Utility methods, utility classes, common classes – a blob is not an abstraction

This morning, I was reading the blog of J. Michael Palermo IV, and in his recent blog post, “utility methods – are they the devil”, he asks whether utility methods are evil, and he concludes with “no”.  I don’t know about the evil part, but it caused me to reflect on my past.  While Mike is talking about utility _methods_, I’d like to address utilty _classes_.

I remember a time when I created a “Util” class and put in methods that contained everything from reading the contents of a file to putting a log message in the event viewer.  Essentially, anything I couldn’t jam into a screen went into a utility method since I wanted to share this code.
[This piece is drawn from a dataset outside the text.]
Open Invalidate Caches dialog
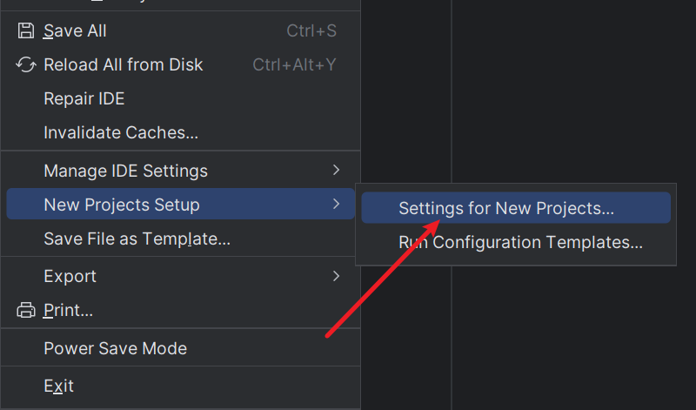Screen dimensions: 696x410 [x=121, y=133]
I paused and reflected because I haven’t written one of these classes in several years.  I can trace it back to my adoption of the Domain Model pattern and domain-driven design in general.  DDD stresses separation of concerns and giving each class a single responsibility.  Domain classes represent a single concept in the domain, and domain services provide one service to the application. 

When I look at a “Util” class and search for the concept it represents or its responsibility, I struggle.  I see it might be writing to files, writing to the event log, transforming XML with a provided XSLT stylesheet, etc.  When I see all these things going on, the only name that is general enough is “Util”, and that’s not an abstraction.   It’s not meaningful.  It doesn’t say anything about what’s going on inside or what the responsibility is. 

I don’t even think about it these days, but I like to create abstractions for everything (ok, not EVERYTHING).  I think it makes the application so much more maintainable, and the folks who have worked with me agree.  These aren’t my ideas, by the way.  I’m very good at stealing ideas from others:  Martin Fowler, Robert C. Martin, Michael Feathers, Kent Beck, Eric Evans, Jimmy Nielson, and many others.

Consider the following needs that might be in a “Util” class:

  • File reading/writing – I have an IFileSystem interface for when my application needs to know it is using a file.  On the other hand, if I’m reading xml data from a file, and the xml is data for system logs, IFileSystem isn’t an appropriate abstraction.  Here, I’d use ISystemLogRepository since my abstraction is a data store for SystemLog.  My application doesn’t care that it’s in xml, just that it can be retrieved.
  • Writing to event log – I’d have a ILogWriter interface with a WriteToEventLog method if my application really needed to know about the event log.  More often, my application only needs to care about logging _something_, and I’d configure Log4Net to pipe the message into the event log as one of the appenders.
  • Transform xml – I’d use an IXmlTransformer interface to front this concept for my application.  This interface would be used on the extremities of the application since in the core, there is no need for xml, only domain objects.

When I think back to my use of Util classes, I have to say it was before I was unit testing my code, before I had heard of Inversion of Control containers, and when I wrote my code very tightly coupled.  I’m not making the statement, “if you use Util classes, you are type XXXX”, that would be absurd, but since I adopted testing, loose coupling, and DDD, I haven’t written a single Util class.

Exception:  I HAVE written a util class in my integration test project called TestData.  It has static methods that populate common domain objects and save them to the database as a method to set up the context for an integration test that makes use of the the database.  In production code, I can’t find a Util class by any name.